I wait until the milk is white and appears normal in every way. Then, a taste test and a CMT. If all's good, into the tank she goes. The time period varies goat to goat, but by the end of a week the milk (can be as early as 4 days) is usually normal and free of colostrum.


----------



## LaManchaLady (Feb 5, 2011)

I always waited 2 weeks but there has been some does in the herd that had an "off" taste for up to 3weeks here.


----------



## NubianSoaps.com (Oct 26, 2007)

I do like Jennifer only my test is to squirt milk into a coffee cup, taste it warm and then put it into the microwave to boil over. If all I feel is milk and not erasers because heated up colostrum coagulates....it's milk. Vicki


----------



## Bella Star (Oct 27, 2007)

I really had a lady hunting colostrum to ... drink raw :really
i didn't have any tho but she said the pills was $$ at health store.


----------



## buckrun (Mar 7, 2008)

• _Provided information_:
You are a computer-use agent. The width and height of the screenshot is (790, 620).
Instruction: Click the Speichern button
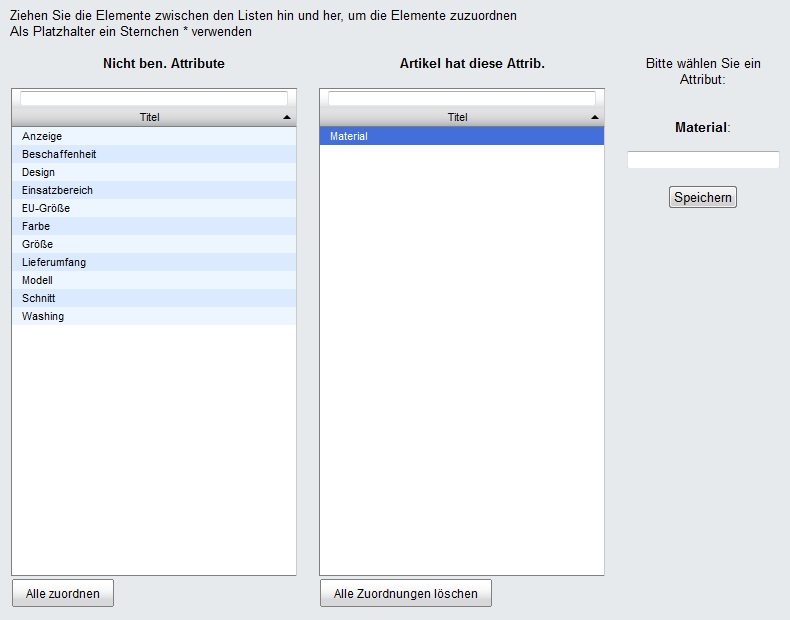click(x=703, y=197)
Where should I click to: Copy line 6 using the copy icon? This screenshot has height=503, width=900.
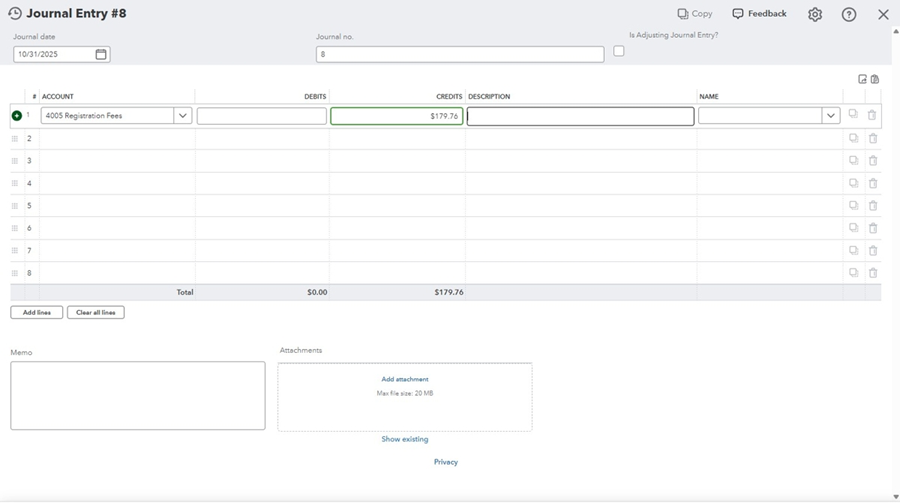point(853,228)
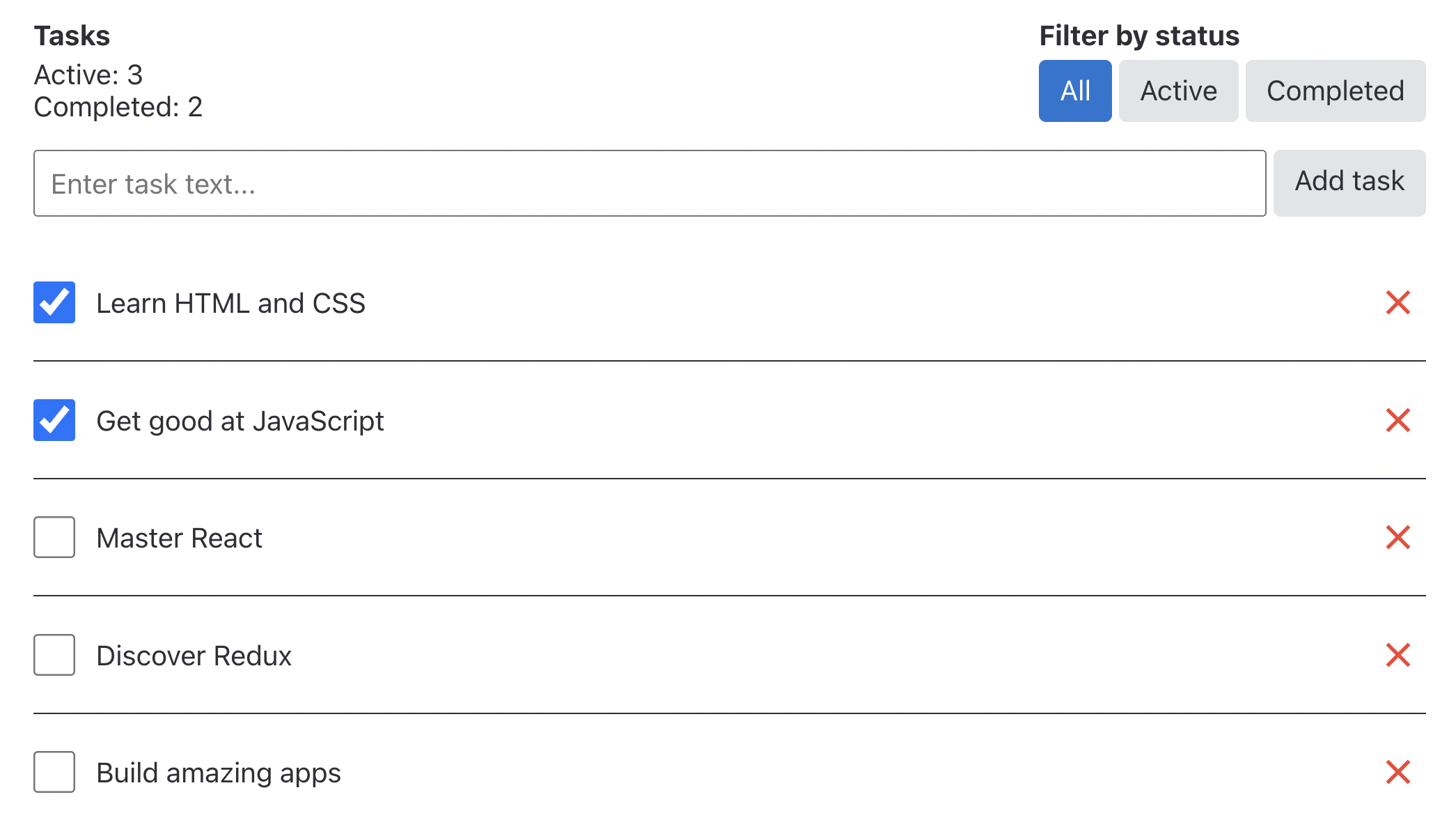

• _Problem_: Continue the forum thread on judging when a goat's milk is free of colostrum, picking up directly after its last line.

• _Task response_:
I would like to add that you can make your own decision about this since there is nothing 'wrong' with the early milk. If you do not have a problem with something that does not taste exactly like mid season milk then drink it. It is more nutritious than 'just milk' and it is only a preconceived idea of what it is supposed to taste like that lets people give a negative connotation to the taste. It does not taste bad. Drink some. It is good for you! 
Different does not equal wrong! Fit for human consumption is a funny way to think of it...if people knew the benefits they would be clamoring for milk that contains colostrum.
Fiasco is an opinion site. One couple and their experiences-go ahead and have your own! 
Imagine dumping the milk from a whole herd of dairy does for 2 weeks....wasteful nonsense.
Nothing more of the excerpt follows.